1. "The Happiness Project," by Gretchen Rubin. How do you make a pretty-good life that much better? Gretchen Rubin researched wisdom literature from time immemorial and came up with a surprising to-do list that included cleaning her closets, making her bed, quitting nagging, and adjusting her attitude. A lot of it's just common sense but it works and Mom will thank you. (If she doesn't say, "I told you so.")

2. "A Mountain of Crumbs," by Elena Gorokhova. Elena Gorokhova's memoir of her childhood growing up in the cold war-era Soviet Union may be her own story but the book's true star is her mother. A doctor who loses two husbands – to alcoholism, illness, and the ravages of World War II – Gorokhova's mother is also an idealist who truly believes in the workers' state and isn't afraid to write to Stalin with suggestions on how to better it. She's tough, she's funny, and she has everything to do with who her daughter becomes.

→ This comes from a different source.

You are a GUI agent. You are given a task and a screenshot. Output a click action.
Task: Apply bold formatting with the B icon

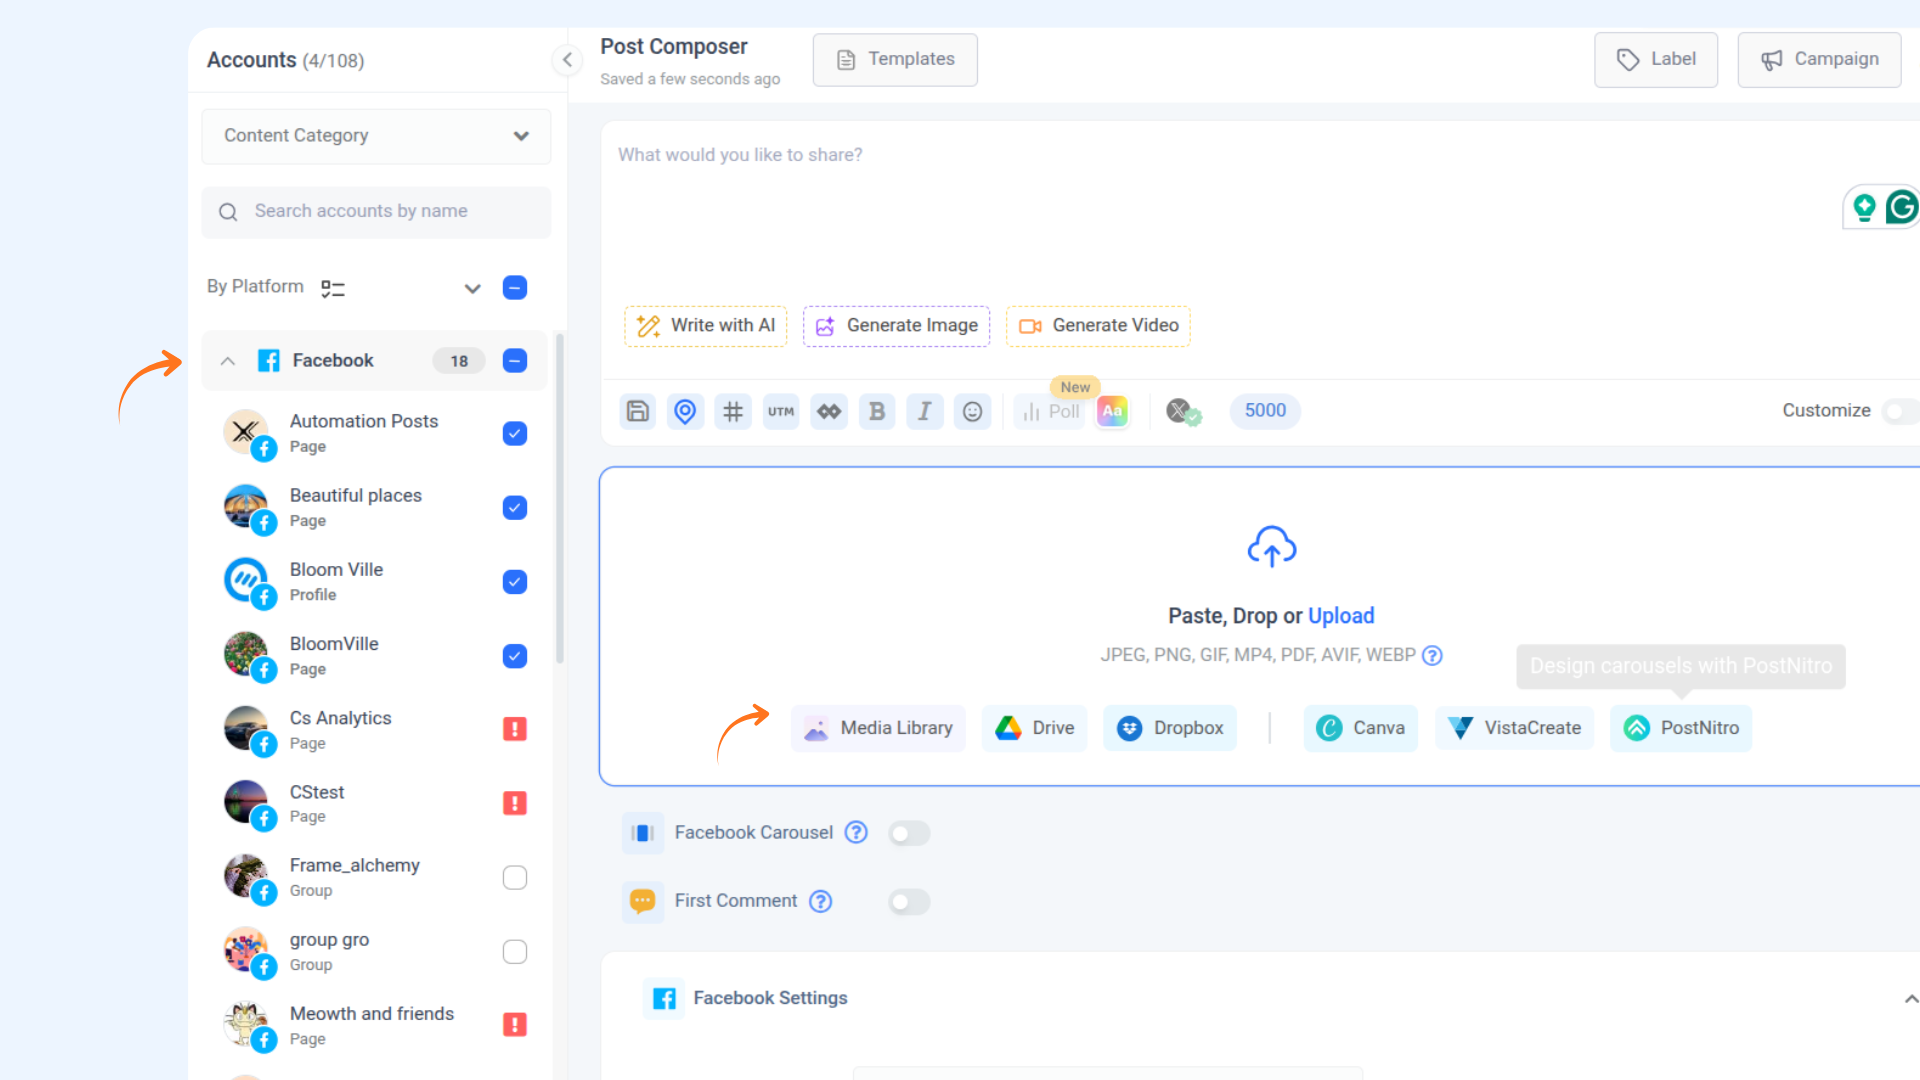[877, 411]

3. "The Girl Who Fell from the Sky," by Heidi Durrow. This beautiful debut novel about a girl who tragically loses her family is harrowing at times, but it is also a sweet meditation on the power of a mother's love. Rachel Morse's mother was Danish and her father African-American. Rachel must now learn to live without her mother – although her grandmother and aunt, in their different ways, try to fill the gap – but, in many ways, Rachel's mother is with her wherever she goes.

4. "Major Pettigrew's Last Stand," by Helen Simonson. This marvelous love story is also a delightful glimpse into life in a small English village. Assuming that your mom likes Jane Austen and Alexander McCall Smith – and is there really a novel reader who doesn't? – this one is a slam-dunk.